- **Required actions**
1. In the text below about OCS caller ID, check whether each statement agrees with it: (a) OCS can normalize the number in the FROM: header. (b) The TO header carries the called number. (c) OCS can show caller ID information for contacts in Active Directory or in personal Outlook contacts. For each one, answer yes or no and quote the words from the text that decide it.
2. According to the OCS caller ID text below, what format do the TO and FROM numbers have when calls reach the Communicator client in typical deployments?
3. Pick up the text below about OCS caller ID at its final sentence and keep writing it onward.

To simplify things a bit, think of VoIP calls using SIP as e-mails. There is a TO: and a FROM: header. The TO is the called number and the FROM is the calling number, or the Caller ID.
The good news is OCS can and will normalize the TO or called number via normalization rules in the Location Profile that is configured in the Voice Properties. The bad news is OCS cannot normalize the number in the FROM: header, or Caller ID.
This means that OCS can't really provide any caller ID information right? Wrong. It can, but only for contacts that exist in either the Active Directory or your personal contacts in Outlook. How it does this is where it gets confusing.
In typical OCS deployments the calls coming in to the Communicator client (MOC) will have both the TO and FROM numbers in E.164 format. The TO will have been normalized by the rules either on the Mediation Server or the OCS Front-End Server. The FROM will have been normalized from the Gateway. If not, this must be configured. Otherwise caller ID information for all inbound calls will fail.

- **Stored data**
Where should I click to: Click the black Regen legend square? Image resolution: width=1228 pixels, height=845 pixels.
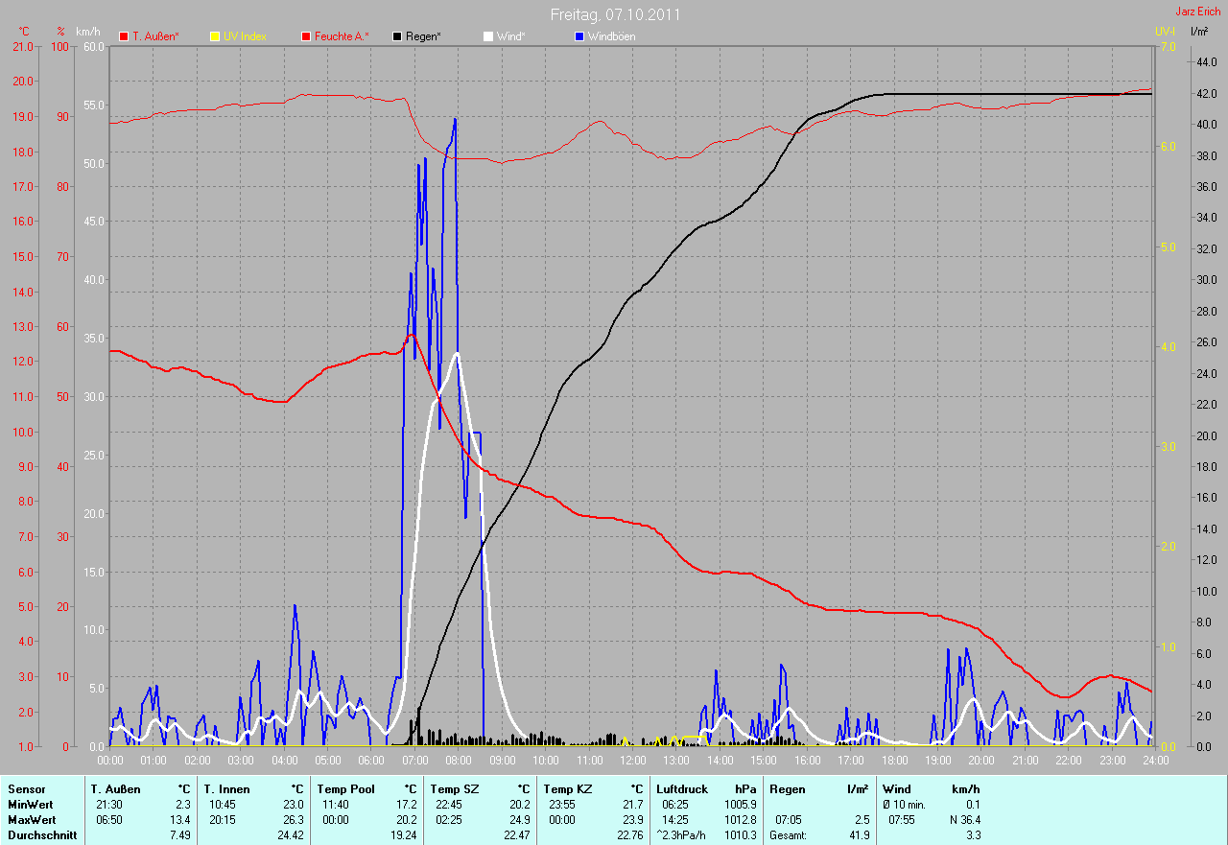[x=397, y=36]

- **Answers to the problems**
1.
(a) No: "The bad news is OCS cannot normalize the number in the FROM: header, or Caller ID."
(b) Yes: "The TO is the called number"
(c) Yes: "It can, but only for contacts that exist in either the Active Directory or your personal contacts in Outlook."

2. Both numbers are in E.164 format.

3.
The Address Book Server component of OCS also contains a set of normalization rules that it uses to build the address book. The rules are different that those in the Location Profile. As a matter of fact, they don't even use the same syntax as those in the Location Profile. The purpose of these rules are to normalize numbers that are stored in Active Directory and your personal contacts in Outlook. When these numbers are normalized they are put into the address book file which the MOC downloads daily.
When a call is received by MOC, MOC looks in its local copy of the address book, called galcontacts.db, and tries to match the FROM number to an entry in the file. If one is found, it then displays the Name and Phone Number for the person calling.
So what if the numbers in Active Directory or your personal contacts aren't normalized to E.164? Then there is no match and therefore no caller ID. The generic built-in normalization rules that the Address Book Server use are often good enough, but in some cases you may need to create custom rules for your organization. Microsoft provides a sample set of customized rules called Sample_Company_Phone_Number_Normalization_Rules.txt. There are many different articles explaining how to rename this sample and use it. I don't recommend it. Once you use a set of custom rules, the generic default rules are ignored.
Refer to the sample for the correct syntax and create a custom one specific for the organization.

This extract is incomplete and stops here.